Long-billed Dowitcher - Limnodromus scolopaceus
The long-billed dowitcher is 11-12 inches in length. It has a long, straight black bill; long, green legs; a white lower back and rump; and white eyebrows. In the summer, adults have reddish underparts, bars on their breasts and sides, and reddish edges on the feathers on their uppersides. Winter dowitchers are gray. Males and females look alike, but females are slightly larger and have a longer bill.
The long-billed dowitcher breeds in western Alaska and northwestern Canada. It winters along the Atlantic and Pacific coasts from Washington and Virginia south to Mexico.
During breeding season, the long-billed dowitcher lives on the tundra. During migration and in the winter, the long-billed dowitcher is found on mudflats, marshes, and at the edge of freshwater ponds and marshes.
The long-billed dowitcher uses its long bill to poke in the mud and find food. The long-billed dowitcher looks like a sewing machine as its long bill probes up and down in the mud! Its diet includes insect larvae, earthworms, crustaceans, moss, plant parts, seeds, and snails.
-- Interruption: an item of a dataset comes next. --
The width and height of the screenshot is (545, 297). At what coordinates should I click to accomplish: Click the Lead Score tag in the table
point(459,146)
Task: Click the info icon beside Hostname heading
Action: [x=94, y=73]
The female long-billed dowitcher lays four eggs in a grass or leaf-lined nest on the ground. Both the male and female incubate the eggs. The female starts incubating the eggs while the male chases off intruders. Later, the male takes over and incubates the eggs up until the time they hatch three weeks after being laid. He then takes care of the chicks until they fledge.
The long-billed dowitcher is very aggressive in defending its territory.